Britain's Serious Organised Crime Agency (SOCA) has refused to name the blue-chip companies it knows commissioned corrupt private investigators to break the law – but was immediately ordered to do so within 14 days by a committee of MPs.
Trevor Pearce, the agency’s director-general, sparked incredulity when he told the Home Affairs Select Committee that he had not come armed with information on the companies which had hired criminal private investigators – despite 10 days of revelations in The Independent newspaper.
During heated exchanges, the head of “Britain’s FBI” admitted there were “some details” of other industries besides newspapers involved in hacking that were known to the agency, but he had not brought them with him.
Keith Vaz, the Labour MP and committee chairman, ordered Mr Pearce to provide the details to the committee within a fortnight.
He said: “In 14 days this committee would like the list of names. We would like to know from you anyone who has not been pursued by the relevant agencies and who these relevant agencies are.” Mr Pearce and Sir Ian Andrews, the chairman of Soca, were ordered to make an unscheduled appearance before the committee after The Independent revealed last month that the agency had evidence that some of Britain’s most respected industries routinely employ criminals to hack, blag and steal personal information on business rivals and members of the public.
A leaked report showed the agency knew six years ago that law firms, telecoms giants and insurance companies were hiring private investigators to break the law and further their commercial interests, yet Soca did next to nothing to disrupt the unlawful trade.
Following the disclosures, Mr Vaz said that he felt the committee had been “misled on a number of issues” during its initial inquiry into the murky world of private investigators last year.
When asked if Soca’s investigation had uncovered evidence that companies had employed criminal private investigators, Mr Pearce replied: “There may well be some details.” Later he added: “As to there being a definitive list, I don’t know.

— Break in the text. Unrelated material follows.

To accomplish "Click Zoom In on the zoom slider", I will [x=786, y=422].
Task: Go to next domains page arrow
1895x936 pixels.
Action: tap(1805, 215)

I can go away and look.”
Mr Pearce, a former senior police officer and head of the National Crime Squad, kept referring the committee to the Metropolitan Police, which conducted many of the investigations later reviewed by Soca.

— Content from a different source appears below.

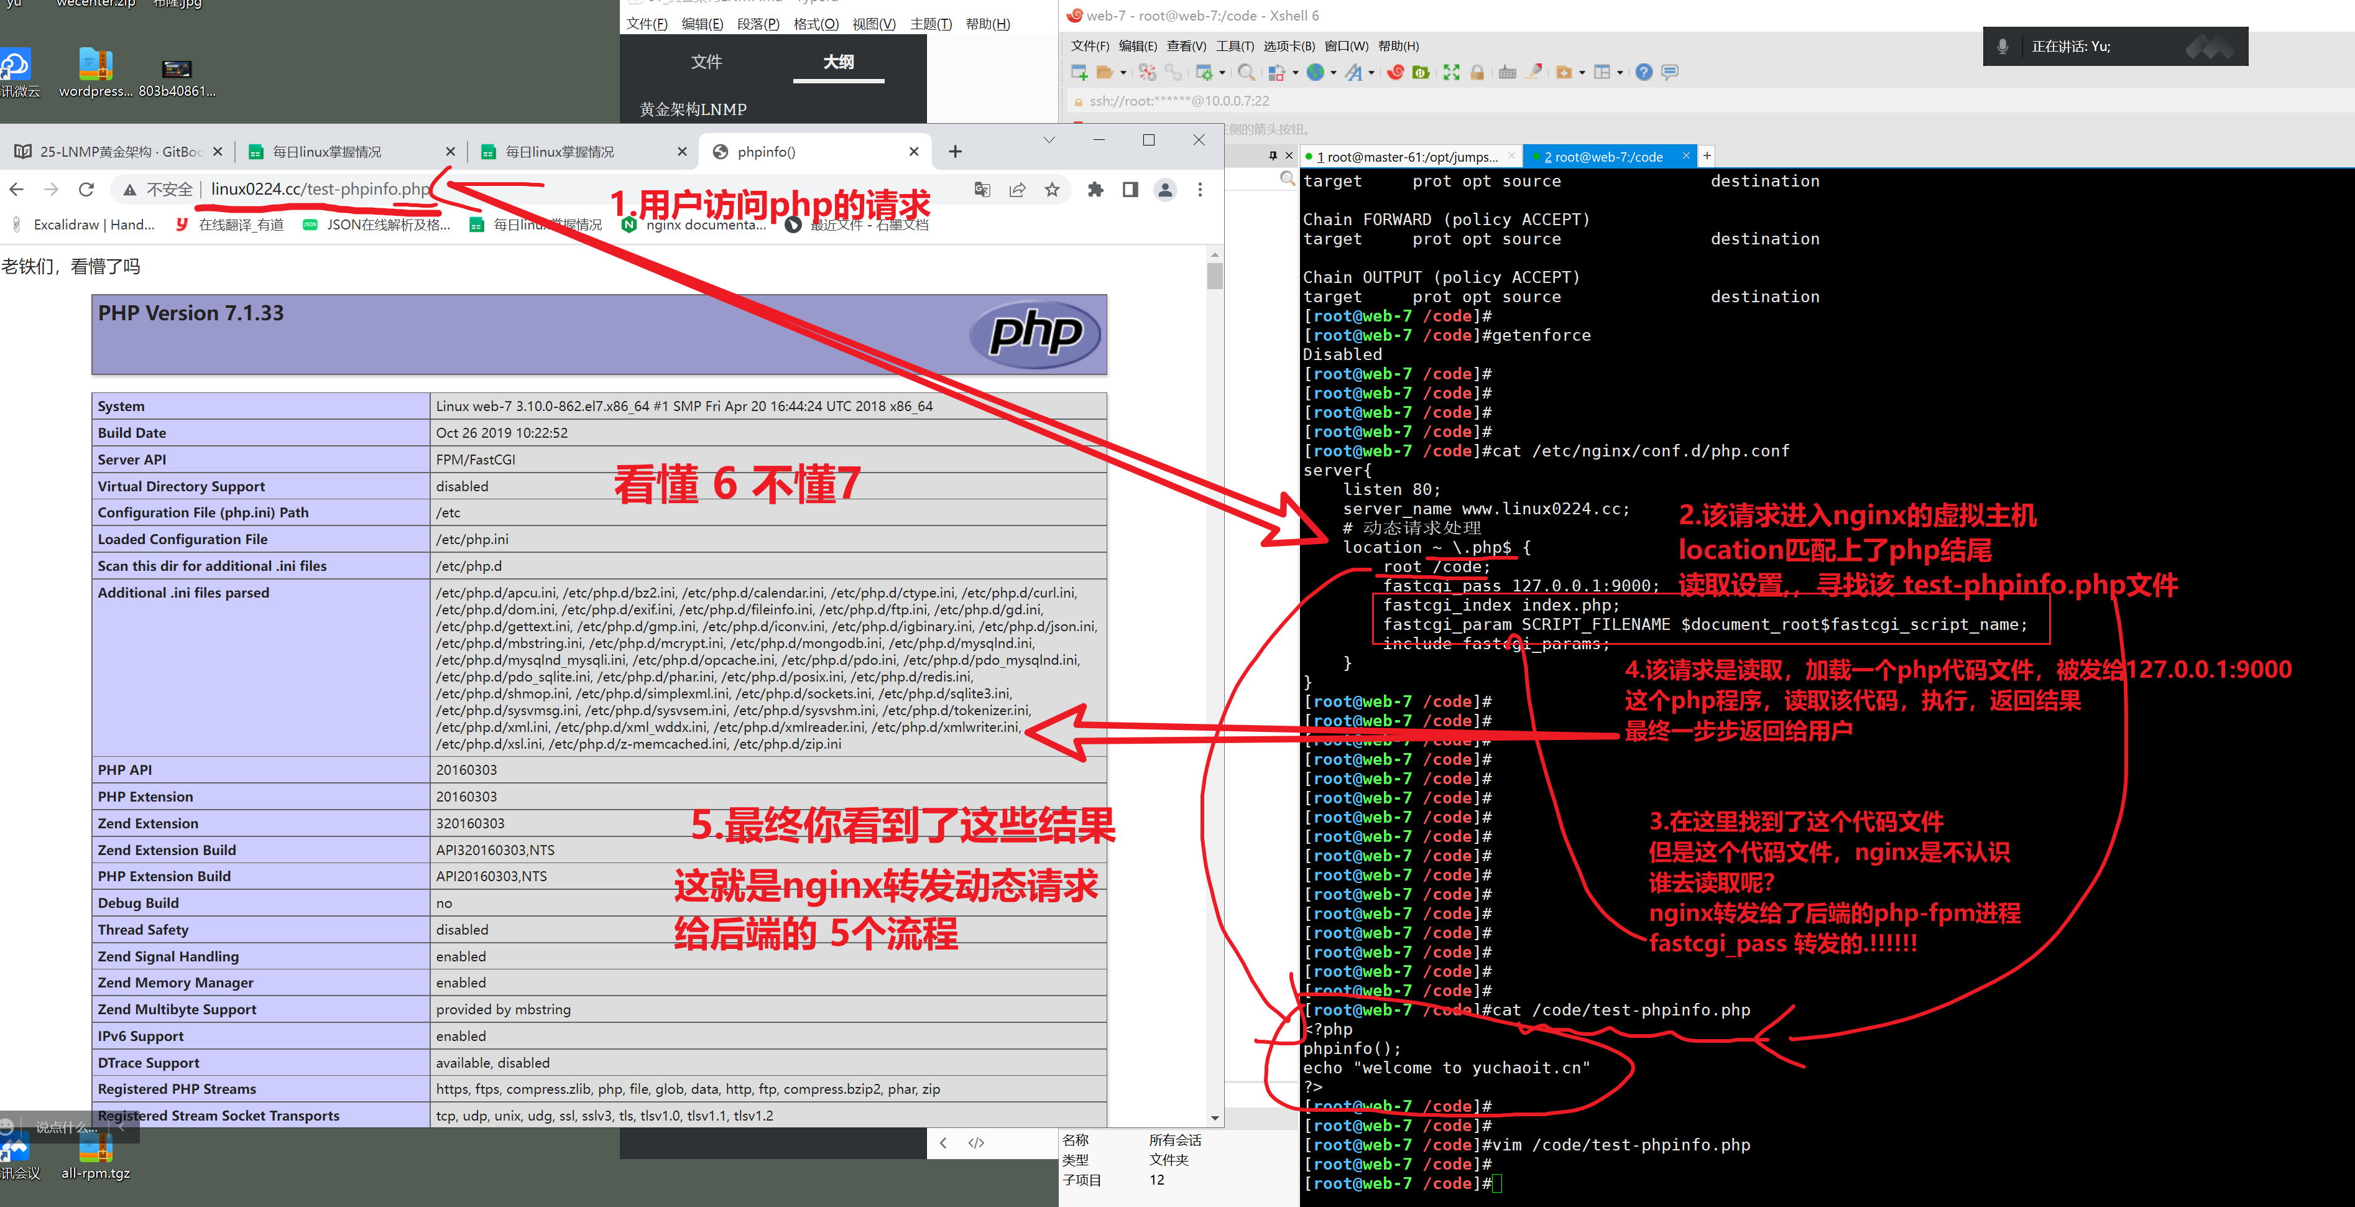The image size is (2355, 1207).
Task: Click the new tab plus button in Chrome
Action: coord(954,152)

Mr Vaz pointed out the agency had conducted three investigations of its own into private investigators, and warned: “Just passing the buck on to the Met is not going to get anywhere. You must have these names. I find it extraordinary, given that all that has been reported in the newspapers, that you don’t have them.”
Mr Vaz said he would be raising the matter with Sir Bernard Hogan-Howe, the Scotland Yard Commissioner, during an evidence session next week.
Mr Vaz also raised the fact that John Yates, a former Assistant Commissioner at the Met, had told the committee that phone-hacking was confined to “one rogue reporter” in 2009 – at the very same time other Scotland Yard inquiries were uncovering related criminality on an industrial scale.
Mr Vaz said: “Someone in the Met must have known about it.” Mr Pearce replied: “I can’t comment on that… This report went to [the Met] in February 2008.”
Steve McCabe, a Labour MP, later accused Soca of “sitting on a pile of information” relating to “serious organised crime” and he found it “astonishing that we are not seeing greater activity”.
Mr Pearce replied: “Information gets passed to the appropriate agencies… I think we are doing as much as we can.”
Mr Vaz also raised fears that the evidence held by Soca would “disappear into a great, black hole in the sky” once the agency is abolished later this year.
Mr Pearce replied: “The characterisation that we have been holding anything back is frankly wrong.”
After the hearing, Mr Vaz was clear that Soca would be forced to comply with the committee’s request. He said: “They will be called back before the committee to explain their actions to Parliament. I would be very surprised if they did not comply.”